Celavi é a grande surpresa poética do filme, ele acompanha a trajetória de cada um da família e todos os atormentos familiares que vão passando de geração em geração. O seu jeito narrador e às vezes acolhedor revela o lado mais humano do Circo Místico, que apesar de propor uma viagem mística e cheio de encantamento, é só mais uma história trágica presente em várias famílias do Brasil.
As cinco histórias começam diferentes mas se constroem a partir de dois sentimentos comuns em todo ser humano: as paixões e os desejos. Cada personagem carrega consigo uma cicatriz amorosa, um sonho de infância, uma futilidade e especialmente uma dose de violência, algo que orbita em torno dos Knieps, como uma ferida aberta sem previsão de cura. Grandes nomes da dramaturgia ajudam a dar vida para a história da família, como Mariana Ximenes, Bruna Linzmeyer, Vicent Cassel e Antônio Fagundes.
Contra a maior parte dos filmes épicos, o longa de Cacá não veio para ser uma história bonita com um final feliz. O diretor parece ter o desejo espantar, causar agonia e pavor ao falar sobre um passado que não cicatriza. Apesar do longa explorar vários temas relevantes e obscuros que atormentam os seres humanos, o filme ganha um ritmo veloz no decorrer da drama que não permite o telespectador se aprofundar ou criar um afeto por cada personagem.
A dor e as situações dramáticas de cada geração tornam-se superficiais aos olhos de quem assiste, já que é difícil entender os reais motivos dos problemas apresentados. Ainda que o filme desperte um sentimento de impotência por assistirmos a decadência da família de geração a geração, o enredo cria mais dúvidas do que respostas.
Tão mágico quanto o circo vive no imaginário de cada pessoa que visita o picadeiro pela primeira vez, O Grande Circo Místico usa e abusa de efeitos especais, que traz através de imagens deslumbrantes e da trilha sonora de Chico Buarque e Edu Lobo, a poesia de A Túnica Inconsútil (1938) de Jorge de Lima.

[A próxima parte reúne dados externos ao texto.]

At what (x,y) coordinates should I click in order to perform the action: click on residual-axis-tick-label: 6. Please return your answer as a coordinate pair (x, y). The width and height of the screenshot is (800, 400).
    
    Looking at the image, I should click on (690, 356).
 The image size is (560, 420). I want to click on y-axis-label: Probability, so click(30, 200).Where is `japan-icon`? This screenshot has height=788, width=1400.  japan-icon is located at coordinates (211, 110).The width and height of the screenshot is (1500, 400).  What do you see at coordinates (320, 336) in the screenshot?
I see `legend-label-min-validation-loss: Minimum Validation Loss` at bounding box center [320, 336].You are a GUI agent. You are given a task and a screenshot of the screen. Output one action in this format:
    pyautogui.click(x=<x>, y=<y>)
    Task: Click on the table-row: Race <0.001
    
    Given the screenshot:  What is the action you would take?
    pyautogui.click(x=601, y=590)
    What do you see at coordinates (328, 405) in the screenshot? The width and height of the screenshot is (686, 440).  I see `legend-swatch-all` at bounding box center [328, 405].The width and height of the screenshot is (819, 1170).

Contudo, em alguns momentos os efeitos se tornam cansativos e exagerados, levando o espectador a se perguntar onde está a magia simples, realista e mística do circo. Afinal, sem tecnologias avançadas, o picadeiro tem o poder de espantar e despertar emoção nos olhos de quem assiste malabaristas, contorcionistas, acrobatas e mágicos. São efeitos especiais que não precisam de tecnologia, mas que tornam real o impossível em nossa mente.
O filme foi recebido com aplausos calorosos no Festival de Cannes, porém, com críticas amenas no cenário nacional e internacional, o que me trouxe uma grande dúvida: qual é a real mensagem ou sensação que o filme trouxe ao seu público?
A minha foi de pavor. Um pavor de uma beleza que antes era bonita e tornou-se assustadora no fim de cada capítulo. Um pavor que ainda está presente em diferentes gerações de famílias do interior do Brasil. Um passado que persegue a vida de quem está a mercê da sociedade.
As críticas amenas revelam algo do cenário cinematográfico e de críticos do cinema: a grande presença de homens na profissão. O filme “O Grande Circo Místico” não traz uma mensagem bonita, ao contrário, ele vem para mostrar o pavor e agonia que existe no passado que afeta cada geração familiar: a violência sexual, a violência familiar, o relacionamento abusivo, depressão e vícios.
Problemas que se origiam no passado e ganham forças no presente. Problemas que podem ser resumidos em apenas quatro palavras: a vida é assim.